Repository files navigation

pdf2latex with VLMs

This repository contains a complete MLOps pipeline for training and serving a PDF-to-LaTeX model on Google Cloud Platform (GCP) using Vertex AI.

🛠️ Local Development Setup

CUDA (Linux/Windows)

conda create -n pdf2latex python=3.11 -y
conda activate pdf2latex
pip install notebook tqdm wandb
pip install torch torchvision --index-url https://download.pytorch.org/whl/cu129
pip install transformers datasets accelerate peft flash-attn --no-build-isolation

MPS (Mac)

uv sync

Note: flash-attn is not available for MPS.

Serving

ssh -L 8001:gpunode24:8000 cs.edu

☁️ GCP MLOps Pipeline

Prerequisites

  1. GCP Project: A Google Cloud Project with billing enabled.
  2. Tools: Install Terraform, Google Cloud SDK, and uv.
  3. Authentication:
    gcloud auth login
    gcloud auth application-default login

1. Infrastructure Setup (Terraform)

Provision all necessary resources (GCS Bucket, Artifact Registry, APIs) automatically.

cd terraform
# Update terraform.tfvars with your project_id
terraform init
terraform apply

Note down the Bucket Name output by Terraform.

2. Dataset & Model Staging

Generate the dataset and stage the model artifacts to GCS.

Generate Dataset:

uv run python pdf2latex/data_process.py
# Upload to GCS
gcloud storage cp datasets/latex80m_en_1m.parquet gs://YOUR_BUCKET/datasets/

Stage Model (Hugging Face -> GCS): Download the model and upload it to your bucket for controlled serving.

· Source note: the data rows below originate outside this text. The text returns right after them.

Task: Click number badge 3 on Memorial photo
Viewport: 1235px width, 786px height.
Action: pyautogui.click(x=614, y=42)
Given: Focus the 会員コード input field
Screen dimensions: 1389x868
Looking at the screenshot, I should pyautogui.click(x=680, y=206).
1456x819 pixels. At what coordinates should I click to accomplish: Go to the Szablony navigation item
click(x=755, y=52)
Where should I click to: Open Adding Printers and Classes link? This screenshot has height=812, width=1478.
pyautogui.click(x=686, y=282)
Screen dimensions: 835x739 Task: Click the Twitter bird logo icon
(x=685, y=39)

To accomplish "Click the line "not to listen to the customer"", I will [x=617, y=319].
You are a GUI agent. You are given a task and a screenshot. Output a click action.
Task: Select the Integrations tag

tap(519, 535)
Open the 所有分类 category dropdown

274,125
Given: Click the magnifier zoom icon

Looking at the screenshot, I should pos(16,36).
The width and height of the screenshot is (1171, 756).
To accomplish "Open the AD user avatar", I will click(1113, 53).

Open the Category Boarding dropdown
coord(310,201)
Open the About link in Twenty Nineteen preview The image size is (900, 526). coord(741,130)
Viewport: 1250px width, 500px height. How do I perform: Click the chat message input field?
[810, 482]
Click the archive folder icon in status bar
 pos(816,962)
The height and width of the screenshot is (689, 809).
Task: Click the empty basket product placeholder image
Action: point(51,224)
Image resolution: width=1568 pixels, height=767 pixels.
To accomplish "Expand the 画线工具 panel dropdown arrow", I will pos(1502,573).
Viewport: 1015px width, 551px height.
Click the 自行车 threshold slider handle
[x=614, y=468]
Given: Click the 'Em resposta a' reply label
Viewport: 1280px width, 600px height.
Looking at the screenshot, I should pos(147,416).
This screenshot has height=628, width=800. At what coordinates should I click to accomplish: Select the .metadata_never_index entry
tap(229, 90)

uv run python scripts/stage_model.py \
    --repo_id scottcfy/Qwen2-VL-2B-Instruct-pdf2latex \
    --gcs_uri gs://YOUR_BUCKET/models/pdf2latex-v1 \
    --project_id YOUR_PROJECT_ID

3. Build & Push Docker Images

Build the training and serving containers and push them to Artifact Registry.

# Usage: ./scripts/gcp_build_and_push.sh <PROJECT_ID> <REGION> <REPO_NAME>
./scripts/gcp_build_and_push.sh YOUR_PROJECT_ID us-central1 pdf2latex-repo

4. Training (Optional)

Submit a custom training job to Vertex AI.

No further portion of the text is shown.